SCOTRUN, Pa. — Federal prosecutors say they have cracked one of the largest Ponzi schemes since the arrest of Bernard Madoff a decade ago.
Authorities say a main branch office of this illegal operation was in Monroe County.
Perry Santillo of Rochester, New York, has pleaded guilty to charges he bilked investors out of more than $70 million over the past 10 years.
According to court papers, Santillo’s associates set up shop in the Poconos and used some of the investors’ money to support a lavish lifestyle.
feds: Ponzi scheme operated in Monroe county
Federal prosecutors say a now-empty building in Scotrun housed an outpost for Perry Santillo’s Ponzi scheme.
In the past 10 years, federal prosecutors say, Santillo’s operation in Monroe County alone bilked $3 million from 30 victims, including Jeff and Judy Hoffert of Bethlehem.
“We lost over $62,000,” said Judy Hoffert. “Most of what we saved was gone.”
Judy and Jeff Hoffert are now nearly broke. Jeff worked for Bethlehem Steel and lost most of his pension when the company shut down. Three years ago, Jeff had a heart attack and was recently diagnosed with Alzheimer’s disease.

[Records from a dataset]
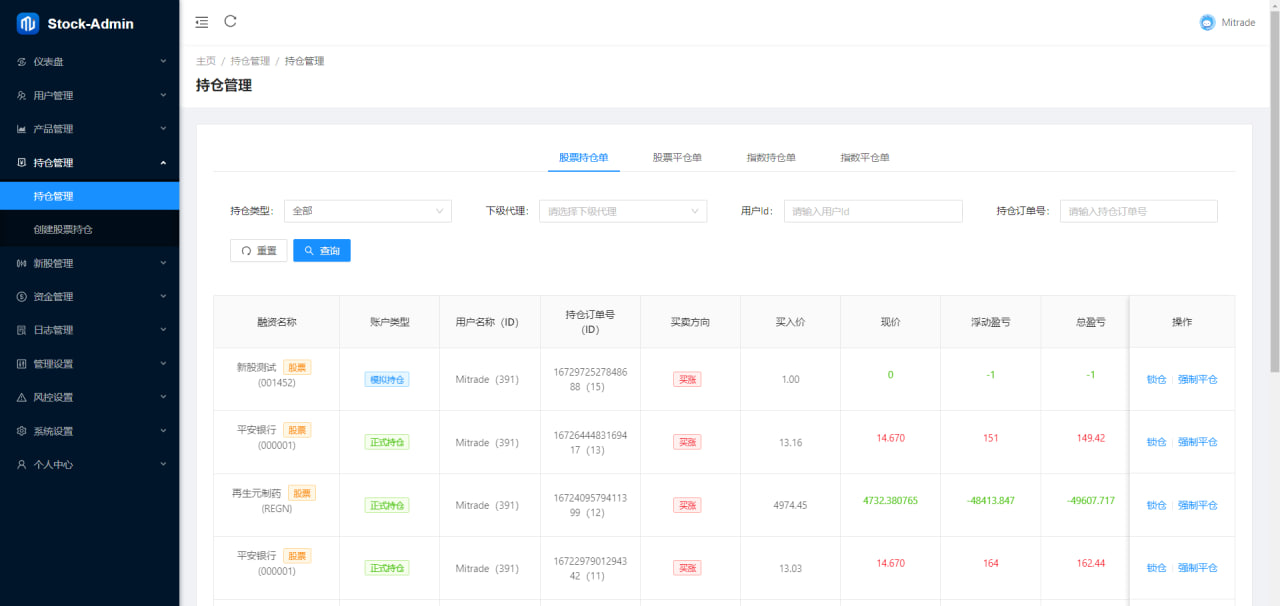The width and height of the screenshot is (1280, 606).
Task: Collapse sidebar using the menu fold icon
Action: [202, 22]
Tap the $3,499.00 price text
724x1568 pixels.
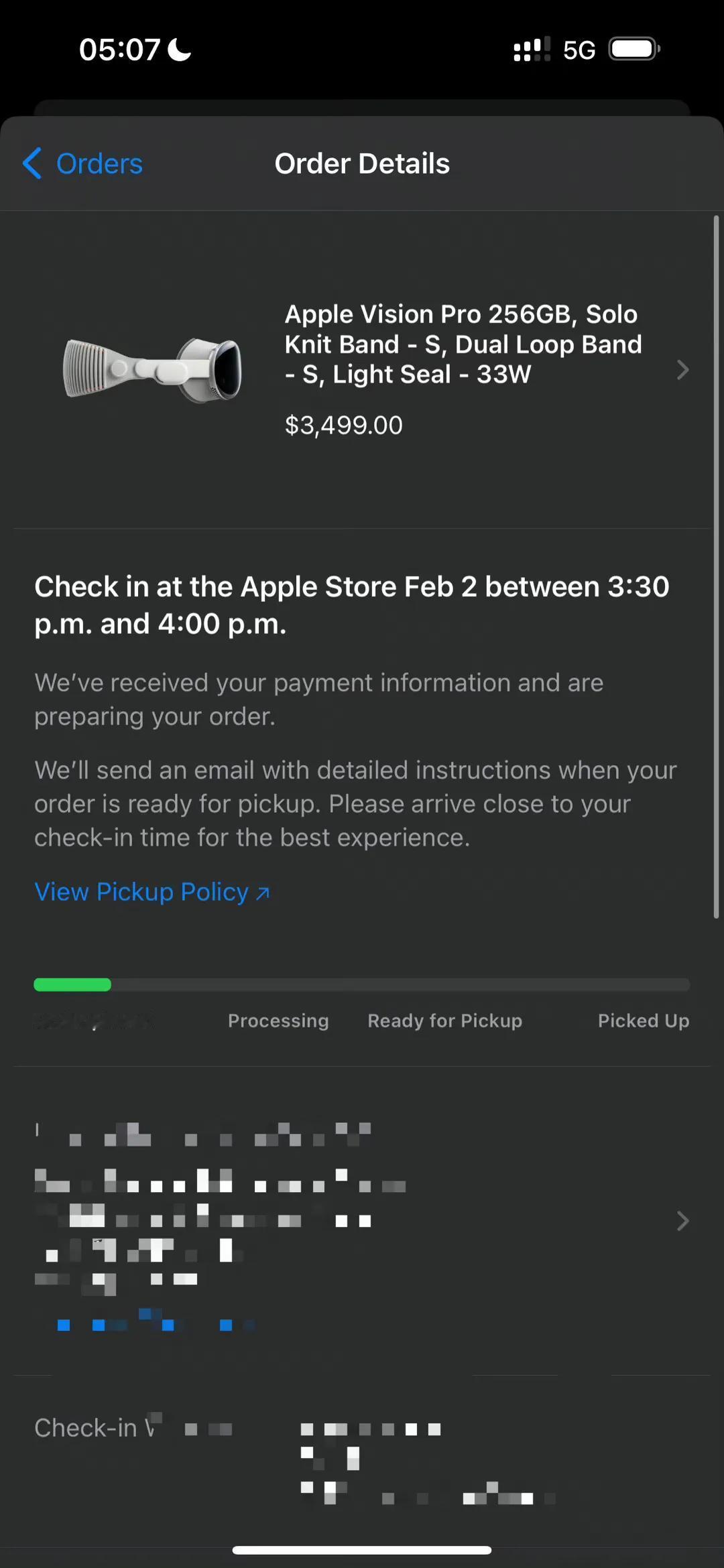tap(343, 425)
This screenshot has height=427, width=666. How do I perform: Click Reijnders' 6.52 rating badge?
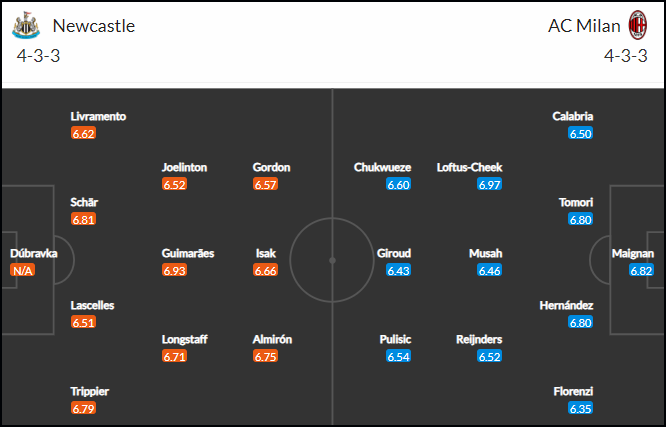click(x=489, y=356)
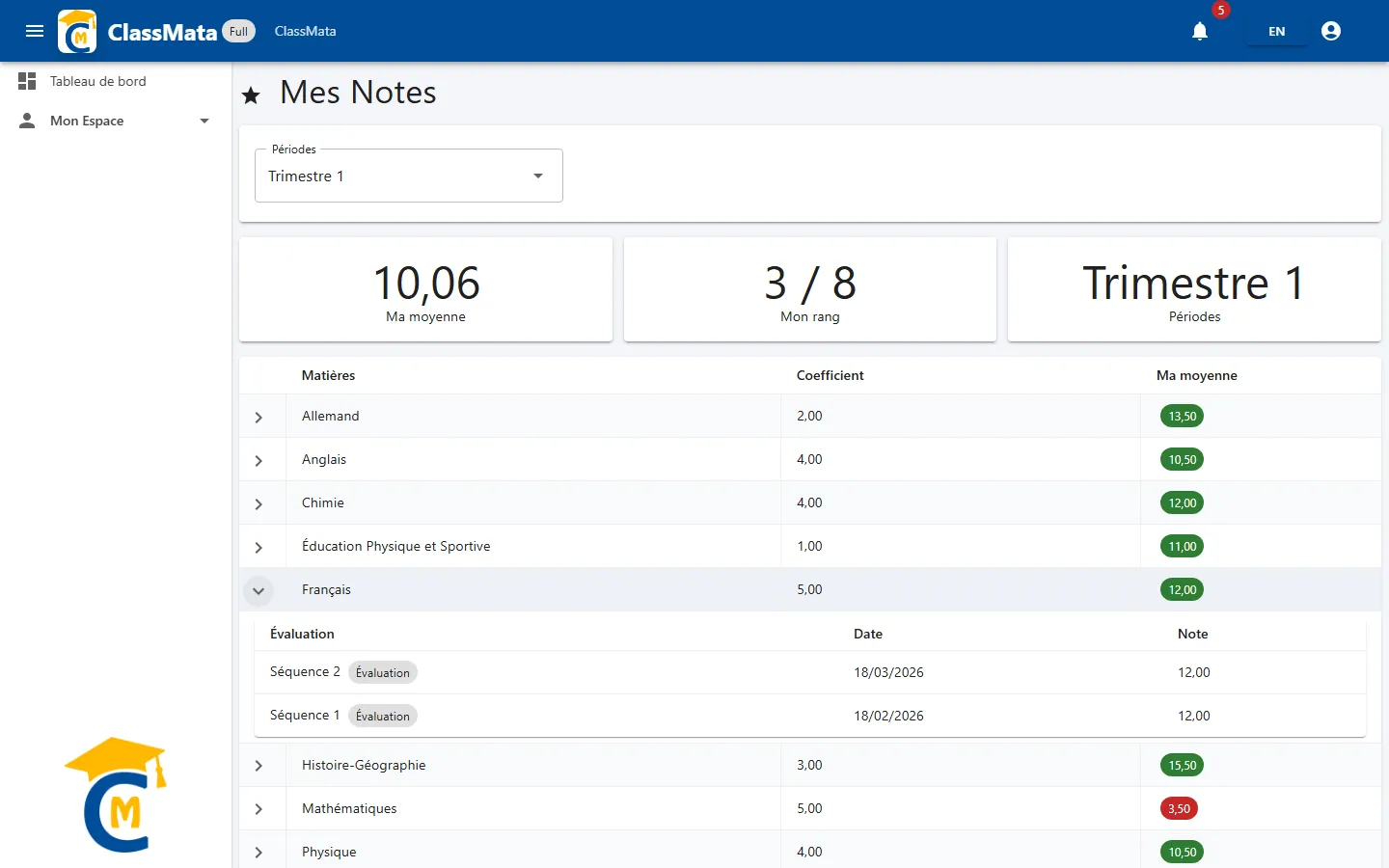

• [What you have to do]
List every person the Ponzi scheme news report names.

• [Problem solution]
Bernard Madoff, Perry Santillo, Jeff Hoffert, Judy Hoffert